Patterico's Pontifications

4/29/2014

Thought vs. Actions

Filed under: General — Dana @ 9:48 pm



[guest post by Dana]

Ben Shapiro raises some interesting points as he considers the racism of Donald Sterling and what he sees as the rise of thoughtcrime. In agreeing with the vast majority of Americans, Shapiro observes,

Sterling’s a pig, and that’s been no secret for decades.

However, he is also concerned about penalizing a person for their thoughts – thoughts expressed in private. He begins his examination by laying out the past public sins of Sterling and the responses – or lack thereof – to them,

In November 2009, Los Angeles Clippers owner Donald Sterling settled a lawsuit in which the Department of Justice alleged that Sterling had discriminated against Hispanics, blacks and families without children in his rental properties. The lawsuit contained testimony that Sterling had suggested Hispanics were poor tenants because they “smoke, drink, and just hang around the building,” and that “black tenants smell and attract vermin.” The settlement cost him and his insurers $2.73 million.

The NBA and the national media said virtually nothing. That same year, the NAACP gave him a Lifetime Achievement Award.

In 2005, Sterling signed a check for more than $5 million to settle a lawsuit alleging that he had attempted to prevent non-Koreans from renting in his facilities in Koreatown.

The NBA and the national media said virtually nothing.

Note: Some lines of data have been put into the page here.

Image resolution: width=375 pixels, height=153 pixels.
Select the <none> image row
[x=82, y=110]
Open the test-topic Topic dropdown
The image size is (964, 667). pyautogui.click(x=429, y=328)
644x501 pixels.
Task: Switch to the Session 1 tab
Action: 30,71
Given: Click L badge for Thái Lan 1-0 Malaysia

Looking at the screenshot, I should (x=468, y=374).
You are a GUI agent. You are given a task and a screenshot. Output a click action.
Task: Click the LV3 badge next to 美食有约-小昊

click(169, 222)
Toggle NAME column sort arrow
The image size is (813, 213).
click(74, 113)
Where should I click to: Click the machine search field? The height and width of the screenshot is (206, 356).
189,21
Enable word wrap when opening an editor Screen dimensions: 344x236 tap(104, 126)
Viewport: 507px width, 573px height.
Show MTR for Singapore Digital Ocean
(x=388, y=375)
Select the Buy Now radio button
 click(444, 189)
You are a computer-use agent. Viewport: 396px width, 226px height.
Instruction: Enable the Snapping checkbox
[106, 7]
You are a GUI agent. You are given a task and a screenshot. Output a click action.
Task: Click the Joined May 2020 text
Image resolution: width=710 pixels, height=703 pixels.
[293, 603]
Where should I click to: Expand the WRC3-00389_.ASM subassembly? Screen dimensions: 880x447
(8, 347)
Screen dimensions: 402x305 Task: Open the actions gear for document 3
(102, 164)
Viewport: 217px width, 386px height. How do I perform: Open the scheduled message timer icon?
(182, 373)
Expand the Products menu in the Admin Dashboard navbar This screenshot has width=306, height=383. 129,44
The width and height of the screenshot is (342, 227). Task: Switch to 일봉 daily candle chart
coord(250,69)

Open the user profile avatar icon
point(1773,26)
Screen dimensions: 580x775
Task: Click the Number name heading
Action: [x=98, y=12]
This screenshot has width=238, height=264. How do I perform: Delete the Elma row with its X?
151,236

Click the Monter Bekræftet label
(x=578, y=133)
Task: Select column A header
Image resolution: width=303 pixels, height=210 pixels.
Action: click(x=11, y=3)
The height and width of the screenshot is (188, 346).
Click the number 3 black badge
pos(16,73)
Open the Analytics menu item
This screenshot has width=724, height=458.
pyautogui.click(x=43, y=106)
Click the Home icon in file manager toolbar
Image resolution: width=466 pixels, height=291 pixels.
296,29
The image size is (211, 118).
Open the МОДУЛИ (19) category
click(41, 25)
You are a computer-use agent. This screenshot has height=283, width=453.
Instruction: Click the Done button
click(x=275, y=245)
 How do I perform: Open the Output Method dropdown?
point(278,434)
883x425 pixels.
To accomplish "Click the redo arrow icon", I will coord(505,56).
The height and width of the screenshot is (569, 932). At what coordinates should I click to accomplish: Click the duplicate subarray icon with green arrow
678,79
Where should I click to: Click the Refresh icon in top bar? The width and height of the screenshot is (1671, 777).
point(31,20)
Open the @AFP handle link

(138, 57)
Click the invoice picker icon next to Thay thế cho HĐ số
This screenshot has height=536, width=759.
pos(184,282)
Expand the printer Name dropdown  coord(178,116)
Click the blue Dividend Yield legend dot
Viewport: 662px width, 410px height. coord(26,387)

He then brings us to the present sins of Sterling, the subsequent firestorm and his eventual judgment,

But the big problem here isn’t hypocrisy. The big problem is that the market is turning on Sterling not over action, but over words. Sterling’s a pig, and that’s been no secret for decades. But what triggered America’s response? Sterling’s thoughts. American society now considers expression of thought to be significantly more important than action. Sterling got away with actual discrimination for years. But now he is caught on tape telling his gold-digging girlfriend he doesn’t like blacks, and that’s when the firestorm erupts?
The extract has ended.